Collected data entries:
- Opening Delimiter -
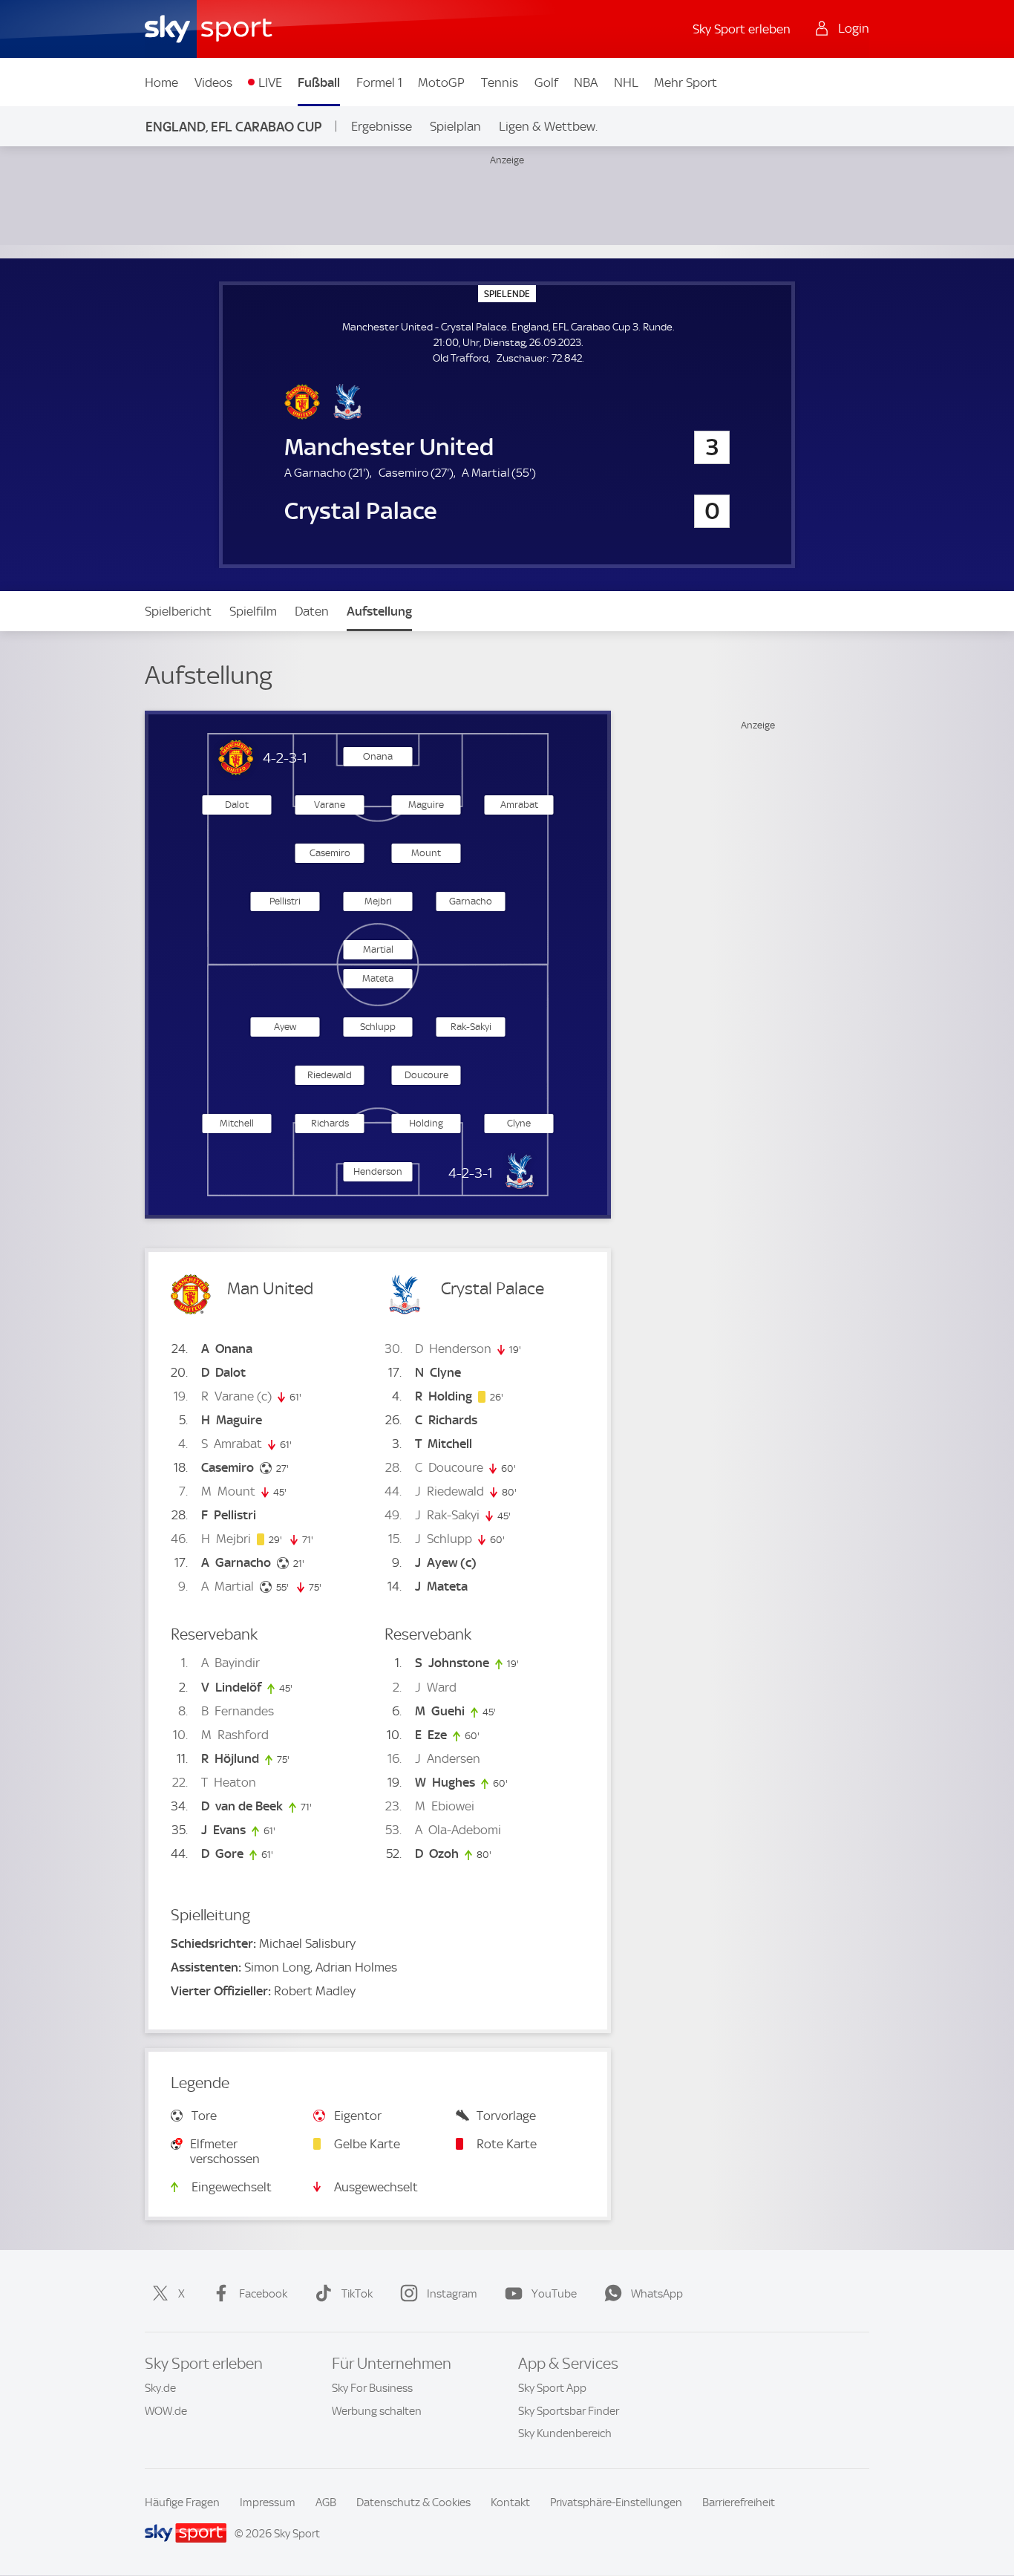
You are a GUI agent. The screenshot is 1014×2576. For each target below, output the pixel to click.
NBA (586, 82)
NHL (626, 82)
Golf (546, 82)
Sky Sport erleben (742, 29)
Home (161, 82)
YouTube (554, 2294)
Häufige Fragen (182, 2502)
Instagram (452, 2294)
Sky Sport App (552, 2388)
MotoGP (441, 82)
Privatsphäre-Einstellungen (616, 2502)
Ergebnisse (381, 126)
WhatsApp (657, 2294)
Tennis (499, 82)
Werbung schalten (377, 2411)
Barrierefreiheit (738, 2502)
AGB (325, 2502)
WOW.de (166, 2411)
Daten (312, 611)
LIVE (270, 82)
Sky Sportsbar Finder (568, 2411)
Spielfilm (253, 611)
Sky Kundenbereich (565, 2433)
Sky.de (160, 2388)
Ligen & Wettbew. (548, 126)
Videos (213, 82)
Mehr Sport (685, 82)
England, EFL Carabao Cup (233, 126)
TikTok (357, 2294)
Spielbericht (178, 611)
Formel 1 (379, 82)
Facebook (263, 2294)
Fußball (319, 82)
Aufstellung (379, 611)
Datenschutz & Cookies (413, 2502)
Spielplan (455, 126)
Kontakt (510, 2502)
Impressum (267, 2502)
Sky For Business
- Closing Delimiter -
→ Prompt: Repeat all the data as it stands, dropping any images it holds.

→ Output below:
You are a GUI agent. The screenshot is 1014×2576. For each target below, output the pixel to click.
NBA (586, 82)
NHL (626, 82)
Golf (546, 82)
Sky Sport erleben (742, 29)
Home (161, 82)
YouTube (554, 2294)
Häufige Fragen (182, 2502)
Instagram (452, 2294)
Sky Sport App (552, 2388)
MotoGP (441, 82)
Privatsphäre-Einstellungen (616, 2502)
Ergebnisse (381, 126)
WhatsApp (657, 2294)
Tennis (499, 82)
Werbung schalten (377, 2411)
Barrierefreiheit (738, 2502)
AGB (325, 2502)
WOW.de (166, 2411)
Daten (312, 611)
LIVE (270, 82)
Sky Sportsbar Finder (568, 2411)
Spielfilm (253, 611)
Sky Kundenbereich (565, 2433)
Sky.de (160, 2388)
Ligen & Wettbew. (548, 126)
Videos (213, 82)
Mehr Sport (685, 82)
England, EFL Carabao Cup (233, 126)
TikTok (357, 2294)
Spielbericht (178, 611)
Formel 1 (379, 82)
Facebook (263, 2294)
Fußball (319, 82)
Aufstellung (379, 611)
Datenschutz & Cookies (413, 2502)
Spielplan (455, 126)
Kontakt (510, 2502)
Impressum (267, 2502)
Sky For Business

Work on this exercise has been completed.